The bill received bipartisan approval during an Assembly Rules Committee hearing on Thursday.
Under the bill, it’s not clear who or what would be represented in the new monument, but Ramos hopes it “calls on the Sacramento area tribes to come together and give options of a monument that would be rightly and respectfully dedicated to the local Indian people from this area.”
Protesters toppled Serra’s statue last July amid nationwide protests sparked by the death of George Floyd, a Black man killed by a white Minneapolis police officer. Serra statues in Los Angeles and San Francisco were also toppled last year.
As debates over cultural representation raged, a marble sculpture of Christopher Columbus was removed last year from the Capitol Rotunda at the request of California Democrats, who called the Italian settler a “deeply polarizing historical figure given the deadly impact his arrival in this hemisphere had on indigenous populations.”

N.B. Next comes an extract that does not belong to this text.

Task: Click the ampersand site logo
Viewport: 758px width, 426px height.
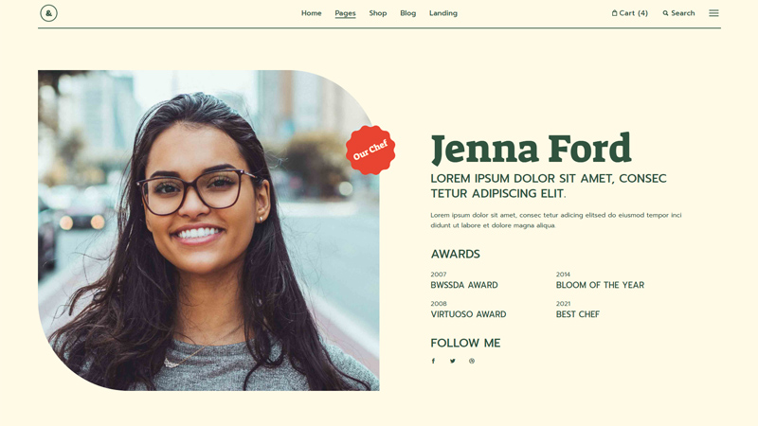Action: coord(48,13)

The purpose of California missions was to convert Native Americans to Catholicism. Serra founded the first California mission in 1769. Ramos said fourth-graders in California’s
public schools are asked to build models of California missions for class projects, but “never were taught the other side of the story.”
Pope Francis in 2015 officially declared the missionary a Catholic saint, a decision that was met with widespread criticism from Native Americans. Francis called Serra, who founded the first nine of 21 Spanish missions in California, “the evangelizer of the West in the United States.”
“Very little of California Native American slavery during the mission period is captured in our history books,” said Ramos and Assemblyman Kevin McCarty, D-Sacramento, in a recent op-ed published in The Sacramento Bee. “Spanish friars and the military subdued and enslaved California’s Native Americans.”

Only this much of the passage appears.